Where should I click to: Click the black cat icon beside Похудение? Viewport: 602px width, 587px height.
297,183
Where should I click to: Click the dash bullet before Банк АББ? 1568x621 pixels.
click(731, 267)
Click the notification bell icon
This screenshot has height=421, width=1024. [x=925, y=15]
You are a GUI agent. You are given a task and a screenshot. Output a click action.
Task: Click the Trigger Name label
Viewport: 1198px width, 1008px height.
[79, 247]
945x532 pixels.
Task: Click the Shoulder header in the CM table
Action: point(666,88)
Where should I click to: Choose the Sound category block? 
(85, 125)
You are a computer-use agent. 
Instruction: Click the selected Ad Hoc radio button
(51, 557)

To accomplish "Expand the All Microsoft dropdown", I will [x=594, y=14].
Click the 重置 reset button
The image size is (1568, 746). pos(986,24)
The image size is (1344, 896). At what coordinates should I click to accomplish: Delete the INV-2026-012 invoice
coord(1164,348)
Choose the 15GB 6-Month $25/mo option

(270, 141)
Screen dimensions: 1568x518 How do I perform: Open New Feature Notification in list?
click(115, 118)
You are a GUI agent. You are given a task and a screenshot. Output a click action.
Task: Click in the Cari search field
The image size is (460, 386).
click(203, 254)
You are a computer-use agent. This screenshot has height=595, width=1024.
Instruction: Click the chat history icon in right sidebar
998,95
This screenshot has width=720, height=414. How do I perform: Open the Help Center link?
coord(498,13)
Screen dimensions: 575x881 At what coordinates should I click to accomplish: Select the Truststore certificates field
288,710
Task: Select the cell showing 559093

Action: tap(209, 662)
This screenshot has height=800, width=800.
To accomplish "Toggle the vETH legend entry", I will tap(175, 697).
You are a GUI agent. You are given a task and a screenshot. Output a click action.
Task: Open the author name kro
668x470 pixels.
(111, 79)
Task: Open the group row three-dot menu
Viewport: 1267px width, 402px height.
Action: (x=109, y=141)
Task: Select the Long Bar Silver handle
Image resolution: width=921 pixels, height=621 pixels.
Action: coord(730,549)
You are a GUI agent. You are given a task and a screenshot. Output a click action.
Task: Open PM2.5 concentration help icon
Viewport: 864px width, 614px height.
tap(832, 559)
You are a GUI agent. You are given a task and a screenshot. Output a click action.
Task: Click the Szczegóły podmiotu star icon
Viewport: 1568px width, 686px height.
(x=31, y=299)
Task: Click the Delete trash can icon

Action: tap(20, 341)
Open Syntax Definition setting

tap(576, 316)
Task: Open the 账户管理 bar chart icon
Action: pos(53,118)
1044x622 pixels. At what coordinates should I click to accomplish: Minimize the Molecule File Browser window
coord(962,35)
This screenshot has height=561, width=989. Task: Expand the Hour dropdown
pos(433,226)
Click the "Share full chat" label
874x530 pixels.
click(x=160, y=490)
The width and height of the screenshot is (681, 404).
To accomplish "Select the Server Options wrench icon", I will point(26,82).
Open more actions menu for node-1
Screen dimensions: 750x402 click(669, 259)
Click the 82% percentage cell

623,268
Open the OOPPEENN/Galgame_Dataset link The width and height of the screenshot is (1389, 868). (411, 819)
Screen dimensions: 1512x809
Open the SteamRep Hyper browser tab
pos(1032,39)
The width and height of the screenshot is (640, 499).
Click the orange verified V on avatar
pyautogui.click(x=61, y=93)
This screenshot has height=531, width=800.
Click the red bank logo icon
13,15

····················

**ACTION ITEM**
Retype the records above in full, exactly as they appear.

**RESPONSE**
Where should I click to: Click the black cat icon beside Похудение? Viewport: 602px width, 587px height.
297,183
Where should I click to: Click the dash bullet before Банк АББ? 1568x621 pixels.
click(731, 267)
Click the notification bell icon
This screenshot has height=421, width=1024. [x=925, y=15]
You are a GUI agent. You are given a task and a screenshot. Output a click action.
Task: Click the Trigger Name label
Viewport: 1198px width, 1008px height.
[79, 247]
945x532 pixels.
Task: Click the Shoulder header in the CM table
Action: point(666,88)
Where should I click to: Choose the Sound category block? 
(85, 125)
You are a computer-use agent. 
Instruction: Click the selected Ad Hoc radio button
(51, 557)

To accomplish "Expand the All Microsoft dropdown", I will [x=594, y=14].
Click the 重置 reset button
The image size is (1568, 746). pos(986,24)
The image size is (1344, 896). At what coordinates should I click to accomplish: Delete the INV-2026-012 invoice
coord(1164,348)
Choose the 15GB 6-Month $25/mo option

(270, 141)
Screen dimensions: 1568x518 How do I perform: Open New Feature Notification in list?
click(115, 118)
You are a GUI agent. You are given a task and a screenshot. Output a click action.
Task: Click in the Cari search field
The image size is (460, 386).
click(203, 254)
You are a computer-use agent. This screenshot has height=595, width=1024.
Instruction: Click the chat history icon in right sidebar
998,95
This screenshot has width=720, height=414. How do I perform: Open the Help Center link?
coord(498,13)
Screen dimensions: 575x881 At what coordinates should I click to accomplish: Select the Truststore certificates field
288,710
Task: Select the cell showing 559093

Action: tap(209, 662)
This screenshot has height=800, width=800.
To accomplish "Toggle the vETH legend entry", I will tap(175, 697).
You are a GUI agent. You are given a task and a screenshot. Output a click action.
Task: Open the author name kro
668x470 pixels.
(111, 79)
Task: Open the group row three-dot menu
Viewport: 1267px width, 402px height.
Action: (x=109, y=141)
Task: Select the Long Bar Silver handle
Image resolution: width=921 pixels, height=621 pixels.
Action: coord(730,549)
You are a GUI agent. You are given a task and a screenshot. Output a click action.
Task: Open PM2.5 concentration help icon
Viewport: 864px width, 614px height.
tap(832, 559)
You are a GUI agent. You are given a task and a screenshot. Output a click action.
Task: Click the Szczegóły podmiotu star icon
Viewport: 1568px width, 686px height.
(x=31, y=299)
Task: Click the Delete trash can icon

Action: tap(20, 341)
Open Syntax Definition setting

tap(576, 316)
Task: Open the 账户管理 bar chart icon
Action: pos(53,118)
1044x622 pixels. At what coordinates should I click to accomplish: Minimize the Molecule File Browser window
coord(962,35)
This screenshot has height=561, width=989. Task: Expand the Hour dropdown
pos(433,226)
Click the "Share full chat" label
874x530 pixels.
click(x=160, y=490)
The width and height of the screenshot is (681, 404).
To accomplish "Select the Server Options wrench icon", I will point(26,82).
Open more actions menu for node-1
Screen dimensions: 750x402 click(669, 259)
Click the 82% percentage cell

623,268
Open the OOPPEENN/Galgame_Dataset link The width and height of the screenshot is (1389, 868). (411, 819)
Screen dimensions: 1512x809
Open the SteamRep Hyper browser tab
pos(1032,39)
The width and height of the screenshot is (640, 499).
Click the orange verified V on avatar
pyautogui.click(x=61, y=93)
This screenshot has height=531, width=800.
Click the red bank logo icon
13,15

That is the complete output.